That's almost 500 Chromebooks in all.
“The term 1:1 refers to the ratio of computers to students, and in this pilot, BPS101 is investigating the benefits of each student from having their own device in the classroom,” said Anton Inglese, chief information officer.
The pilot began last fall at Alice Gustafson School where each fifth-grade student was assigned his or her own personal iPad for use in school. Last spring, BPS101 also began to experiment with Chromebooks for about 100 sixth-grade students, according to the Batavia School District website.
In the 1:1 pilot, the district is investigating the impact of technology on learning in the classroom.
“Specifically, we’re looking at how technology can transform teaching and learning by enabling the use of innovative teaching practices, real-time assessment for teachers to make informed decisions about learning, and enhancing our ability to personalize and differentiate instruction for all learners,” Inglese said.
The results have been impressive so far, Inglese said.
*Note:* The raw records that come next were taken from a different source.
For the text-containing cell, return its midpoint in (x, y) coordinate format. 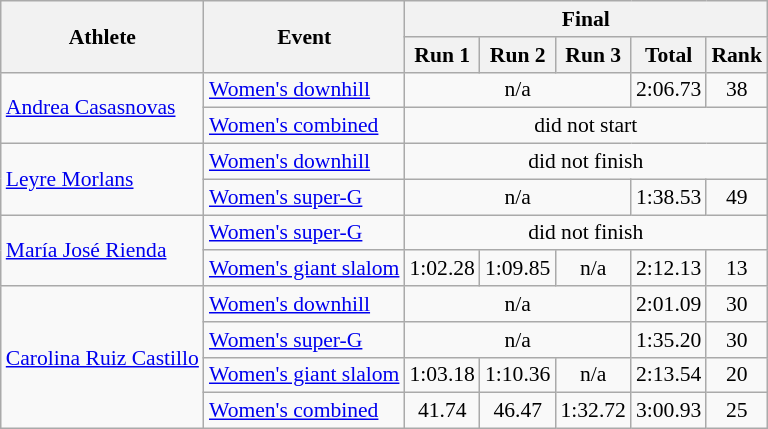
Final (586, 19)
Run 3 (592, 55)
Run 1 (442, 55)
2:01.09 (668, 304)
1:10.36 (518, 375)
20 (736, 375)
Total (668, 55)
1:32.72 (592, 411)
38 (736, 90)
2:06.73 (668, 90)
Athlete (102, 36)
1:09.85 (518, 269)
Andrea Casasnovas (102, 108)
41.74 (442, 411)
2:13.54 (668, 375)
25 (736, 411)
María José Rienda (102, 250)
1:38.53 (668, 197)
46.47 (518, 411)
Carolina Ruiz Castillo (102, 357)
1:35.20 (668, 340)
1:03.18 (442, 375)
3:00.93 (668, 411)
2:12.13 (668, 269)
49 (736, 197)
13 (736, 269)
1:02.28 (442, 269)
Run 2 (518, 55)
Leyre Morlans (102, 180)
Event (304, 36)
Rank (736, 55)
did not start (586, 126)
“The frequency of innovative teaching practices utilized in the classroom has increased dramatically,” he said. “Teachers and students are using these devices in ways that increase student collaboration, creativity, and critical thinking,” Inglese said.
According to Inglese, student engagement has also increased.
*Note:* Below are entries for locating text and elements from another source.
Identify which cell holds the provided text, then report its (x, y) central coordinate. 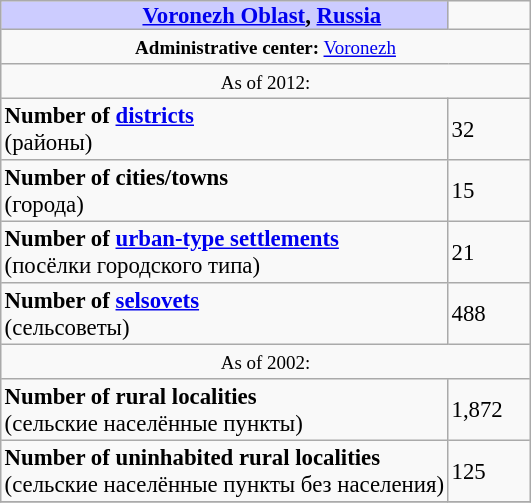
Number of districts(районы) (224, 129)
Number of cities/towns(города) (224, 191)
Number of urban-type settlements(посёлки городского типа) (224, 252)
21 (489, 252)
Number of uninhabited rural localities(сельские населённые пункты без населения) (224, 471)
488 (489, 314)
1,872 (489, 410)
125 (489, 471)
As of 2002: (266, 361)
Voronezh Oblast, Russia (224, 15)
Administrative center: Voronezh (266, 46)
15 (489, 191)
Number of selsovets(сельсоветы) (224, 314)
As of 2012: (266, 81)
Number of rural localities(сельские населённые пункты) (224, 410)
32 (489, 129)
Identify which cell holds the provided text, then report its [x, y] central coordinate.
“Students are connecting with peers inside and outside of the classroom and learning in a way that was not possible before,” he said.
The district will be using the data and lessons learned from this pilot to determine if 1:1 is the way forward for all students in Batavia schools, and if it is, how and when it will be implemented.
A Chromebook is a personal computer running Chrome OS as its operating system. The devices are designed to be used while connected to the Internet and support applications that reside on the Web, rather than traditional applications that reside on the machine itself.